After avoiding foreign travels for over a year, Saudi Arabia’s King Salman has been very active in the last 60 days, traveling across the Arab world. The toxic shadow over his favorite son, Crown Prince Mohammed bin Salman, known as MBS, is undoubtedly a factor in the king’s higher profile. The Saudis are struggling to regain control of their international image.

In his first years on the throne after his 2015 ascension, the king was a typical royal traveler. He made state visits to many countries in the Middle East as well as to the United States, Britain, Japan, China, Indonesia and Russia. He also typically took an extended summer vacation in France or Morocco. His schedule was never hectic, but it was thorough.
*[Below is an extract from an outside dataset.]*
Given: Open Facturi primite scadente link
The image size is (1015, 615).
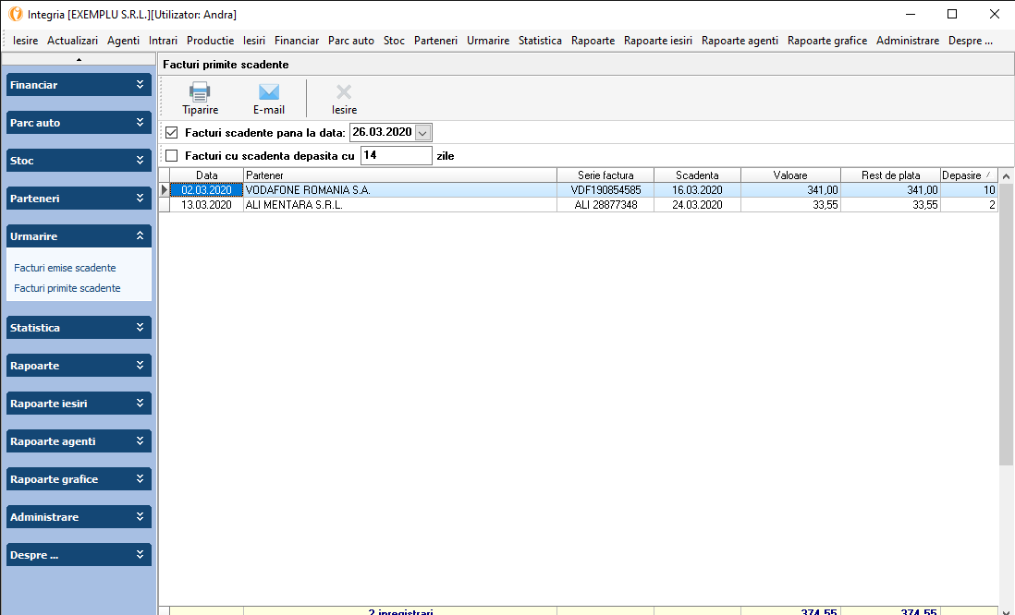Looking at the screenshot, I should (67, 288).

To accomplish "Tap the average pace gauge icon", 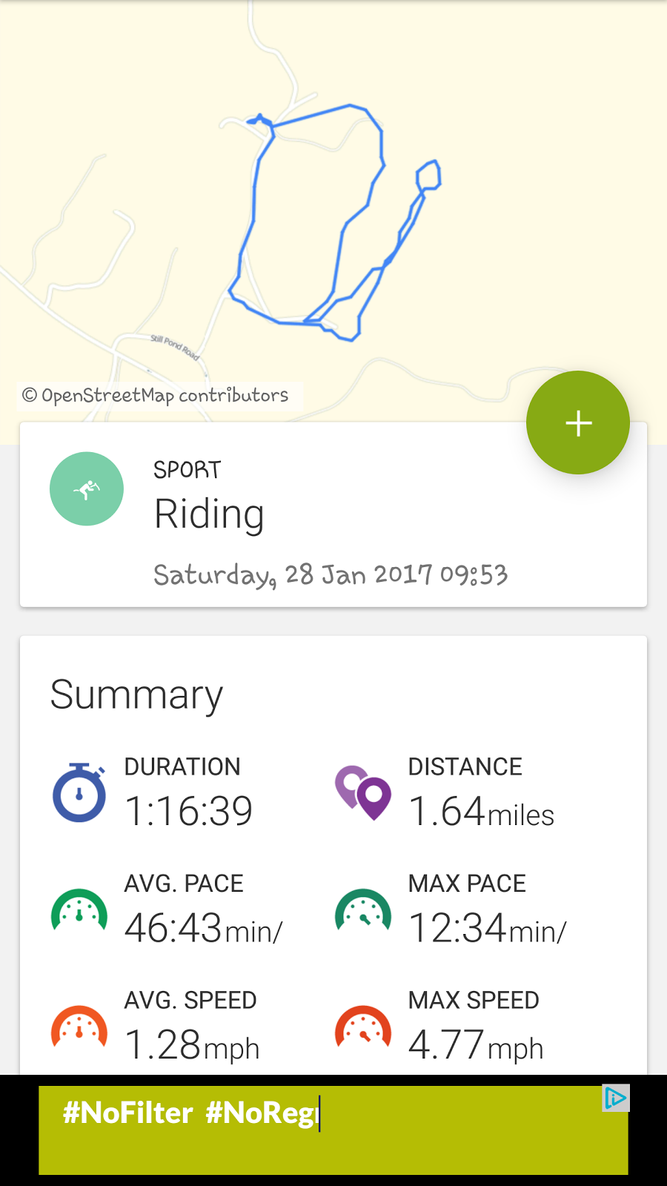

The pattern stopped in late 2017, when several hundred prominent Saudis were forcefully incarcerated in the Ritz Carlton hotel. This was part of a self-proclaimed anti-corruption campaign, yet many have said it was more like a mafia shakedown. For more than a year (and all of 2018) the king did not travel outside the kingdom. The crown prince was the driver behind the Ritz Carlton affair, which alienated many prominent Saudis, including important members of the House of Saud.

Along with my colleague Israa Saber at the Brookings Institution, I speculated last year about the reason behind the hiatus in foreign travels. Health may have been a factor, but ill Saudi kings actually tend to spend more time abroad to get medical attention. More likely, tensions within the royal family over the crown prince’s behavior was the answer. The king didn’t want to leave the kingdom while it was unsettled.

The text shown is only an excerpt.